List every matter on which the court excerpt below, concerning the plaintiffs' standing, states that no evidence was offered.

■ **Excerpted text**:
'''

Phrased differently, the plaintiffs have not made a plausible claim because no reasonable finder of fact could conclude that such insignificant delays amount to an infringement of any recognized right or interest. The plaintiffs offered no evidence of aggrievement other than the mere fact of delays--all of which, giving plaintiffs every benefit of the evidence--are insignificant. [Note 5] There was no evidence that any forecast delay translates to a diminution of property value. There was no evidence of how the worst of the delays, only four seconds in duration, would in any real world way affect the lives of the thirty-seven motorists who might come to experience that very brief delay. In the absence of any evidence to the contrary, I find that is it not plausible that the at-most four seconds worth of additional delay will infringe upon any recognized right or interest of any of the plaintiffs, and that the delay, therefore, is insufficient to confer standing.

'''

■ **Supplied information**:
'''

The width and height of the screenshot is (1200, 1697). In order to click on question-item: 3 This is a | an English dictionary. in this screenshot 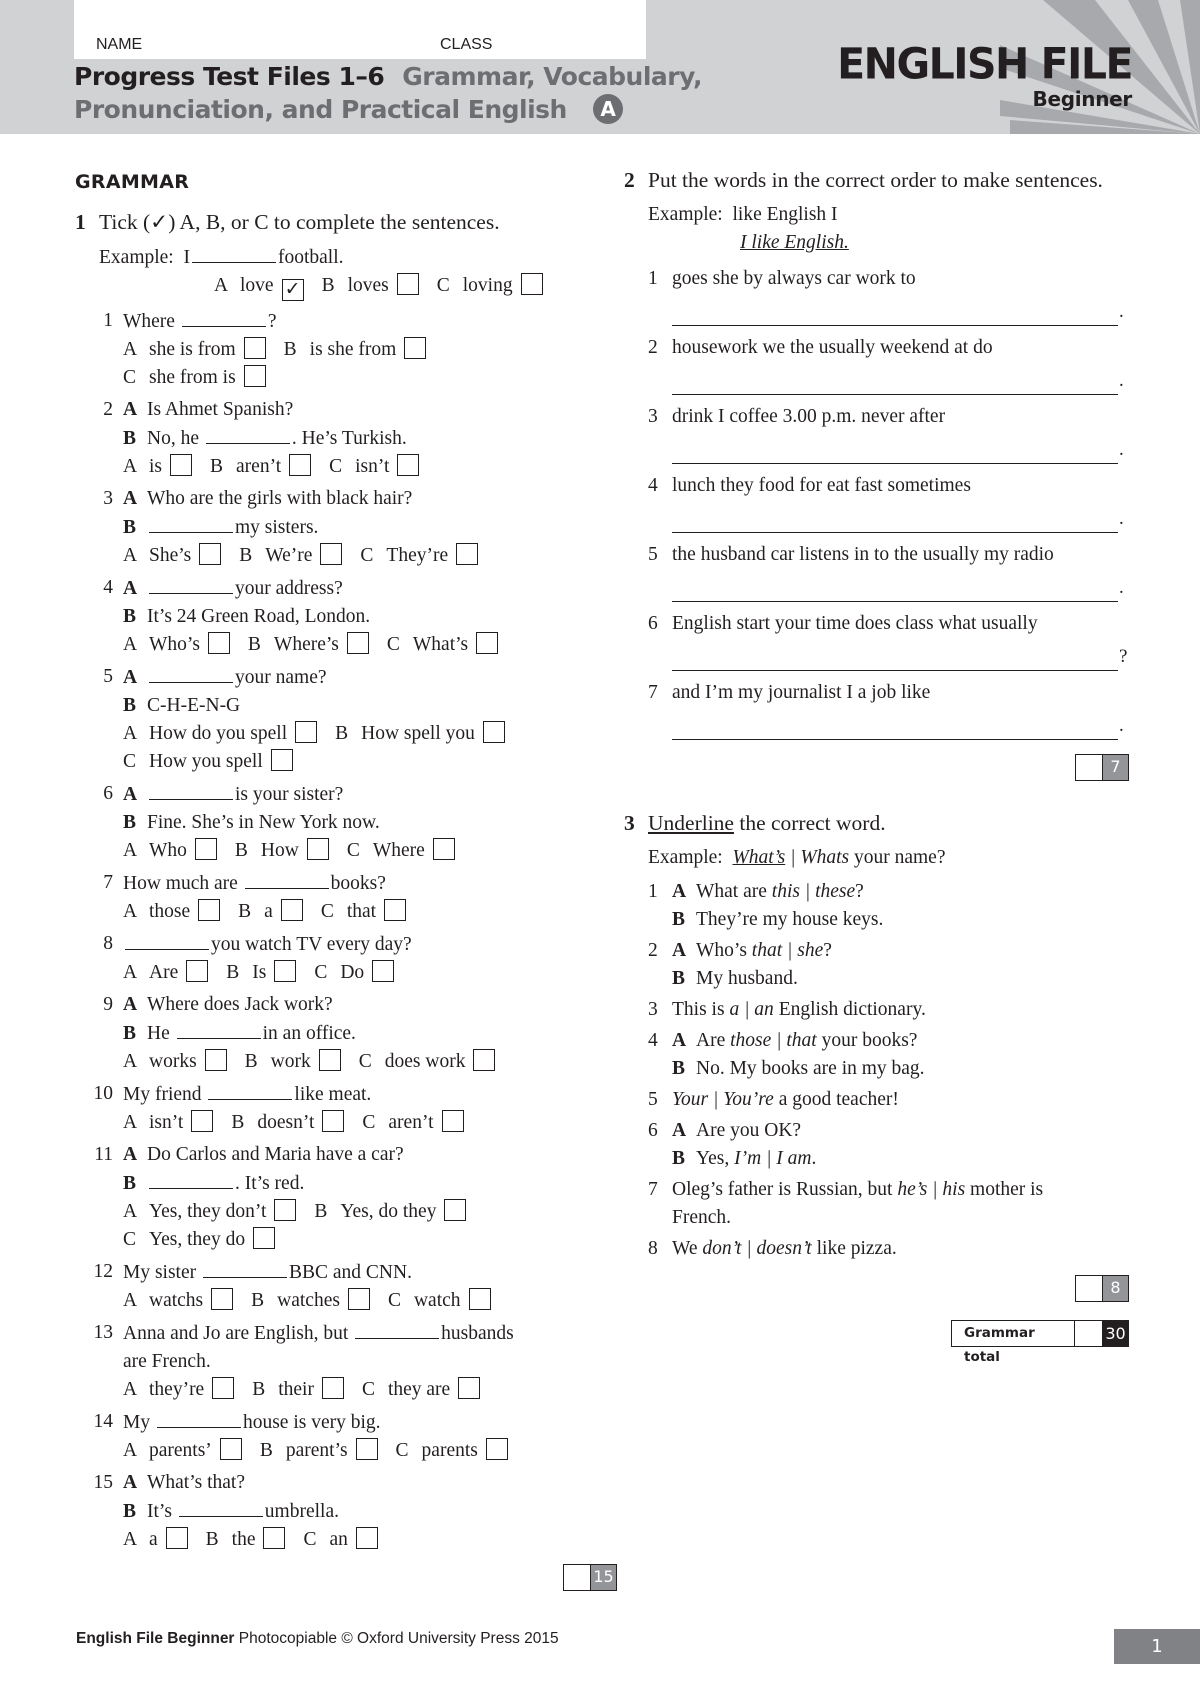, I will do `click(876, 1010)`.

'''

■ **Response below**:
- Aggrievement, other than the mere fact of the delays
- That any forecast delay translates to a diminution of property value
- How the worst of the delays, only four seconds in duration, would in any real world way affect the lives of the thirty-seven motorists who might experience it